Se parler plutôt que s’entretuer : le Centre des Arts de la Parole

Nous vivons dans un monde de bruit et de fureur. Un monde de rumeurs, de buzz, de bashings et de clashs. Jamais l’Humanité n’a autant pris la parole. Tout le monde s’exprime. Mais est-ce qu’on s’écoute ? Il faut voir comme on se parle : de plus en plus mal. La parole est souvent vide de sens et pleine de violence. Elle est dégradée. On l’éprouve chaque jour, dans la rue, à l’école, au travail, dans les médias, sur les réseaux sociaux. On confond dialoguer et dégommer. On parle de plus en plus, on se parle de moins en moins. L’autre n’existe plus.

On ne s’écoute plus. On se balance des choses. On réduit la parole à l’éloquence, l’éloquence à la performance, la performance à l’impact – une conception balistique de la parole. À preuve, la prise de parole en public – que je nomme, moi, la prise de public en paroles. L’autre est cible à atteindre, matière à captiver – pur objet. Si l’autre n’existe pas, alors tout est permis. Voici venu le règne du verbe irresponsable.

Il faut en finir avec l’absence d’écoute et la culture de l’humiliation. Avec la perte d’attention et la ruine de la relation. Avec le narcissisme 2.0 et le fanatisme de l’identique. Avec le repli sur soi et l’ultra média solitude. Avec la tyrannie de la distraction et l’asservissement à la connexion – au détriment du lien.

Voilà pourquoi j’ai lancé le Centre des Arts de la Parole. Afin de se parler plutôt que de s’entretuer – se parler pour se relier. Pour former, informer, transformer. Rassembler, rayonner. Pour fédérer. Et grandir ensemble.

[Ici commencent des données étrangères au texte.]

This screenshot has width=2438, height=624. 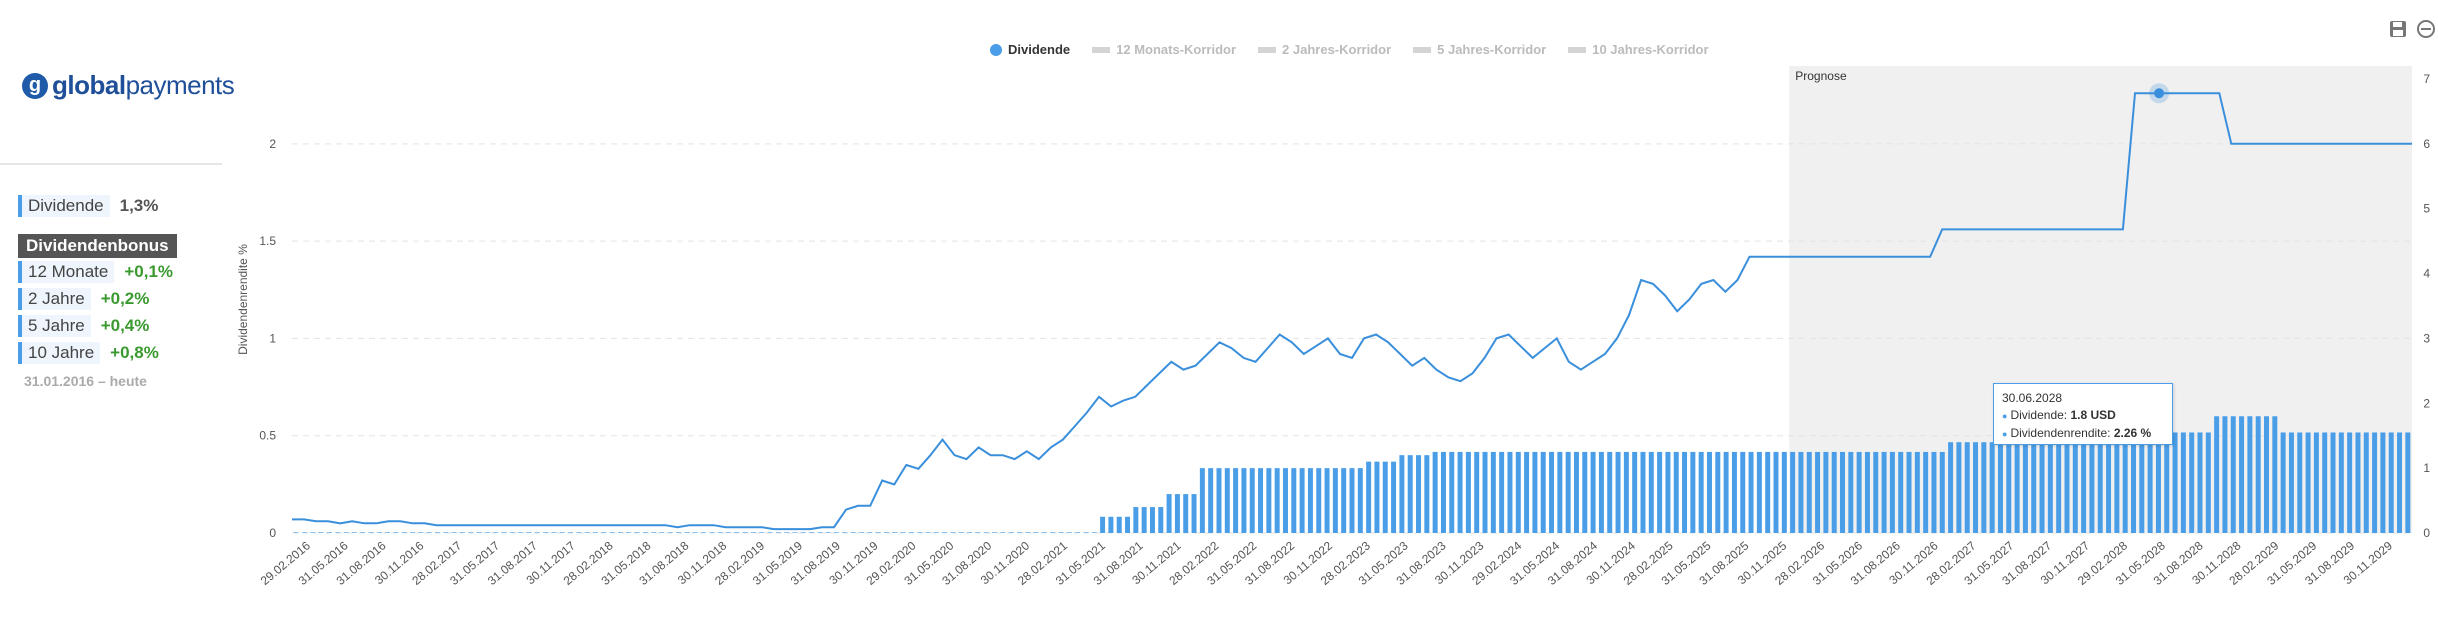 What do you see at coordinates (1164, 50) in the screenshot?
I see `legend-item-12m: 12 Monats-Korridor` at bounding box center [1164, 50].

Le CAP porte un humanisme de la parole. Pour (ré)apprendre à parler juste. Il vise à revaloriser la parole afin de recréer du lien. Refaire société. Réparer la démocratie. En surmontant la violence. En maîtrisant sa parole. En s’écoutant.

En ce sens, le CAP propose l’art comme solution vitale à une crise cruciale. Première instance dédiée aux arts de la parole, il les conçoit comme des arts de construction collective. Il définit comme les sept arts de la parole le théâtre, le récit et la poésie (arts de la création), l’éloquence et la conférence (arts de la transmission), le dialogue et le débat (arts de l’interaction).

Le CAP réunit ainsi des arts essentiels de l’oralité jusqu’ici dissociés. Il les conjoint en un ensemble organique. La parole s’invente avec la poésie, se construit avec le récit, s’incarne avec le théâtre, s’opère avec l’éloquence, se transmet avec la conférence, s’échange avec le dialogue, se confronte avec le débat. De fait, la parole vit de l’art et dépérit par incurie – dans sa version dégradée le récit dégénère en storytelling, la poésie en slogan, le théâtre en spectaculaire, l’éloquence en punchline, la conférence en novlangue, le dialogue en pilonnage, le débat en clash.

Ces sept arts, le Centre les promeut comme les sept piliers de la parole, ceux qui la fondent dans tout son sens et toute sa puissance. De leur pratique peut naître une parole juste, sensée, incarnée, reliée, responsable. Apprendre à les maîtriser, c’est œuvrer à réaliser son humanité dans sa transversalité.

Pour incarner ces diverses dimensions de la parole, j’ai doté le Centre des Arts de la Parole d’un conseil réunissant 21 personnalités du monde de l’art, de la culture et de l’éducation – de Cynthia Fleury à Sofiane Zermani, Jean-Pierre Siméon, Odile Sankara, Jacques Martial, Karol Beffa, Éliette Abécassis, Kouam Tawa, Laurence Engel, Hind Meddeb, Anne-Sylvie Bameule, Hakim Bah…

Créé en 2022 à Aubervilliers, au-delà d’un lieu le CAP est un mouvement. Artistique et citoyen, francophone et multilingue, à vocation nationale et internationale, il intervient dans tous les espaces et vise à fédérer toutes les bonnes volontés : citoyennes et citoyens, collectivités, institutions, entreprises, associations. À leur intention il développe des programmes d’actions : des créations, des publications, des formations. Pour comprendre, sensibiliser, transformer.

Quintessence de ces enjeux, en 2024 le Centre des Arts de la Parole créera les États généraux de la parole. Il invite ainsi tous les publics à participer à la démarche qu’il déploie sur tous les territoires afin de valoriser la parole ensemble.

Gérald Garutti est metteur en scène, écrivain et dramaturge. Il est le fondateur et directeur du Centre des Arts de la Parole et l’auteur de “Il faut voir comme on se parle. Manifeste pour les arts de la parole” (éditions Actes Sud, 2023).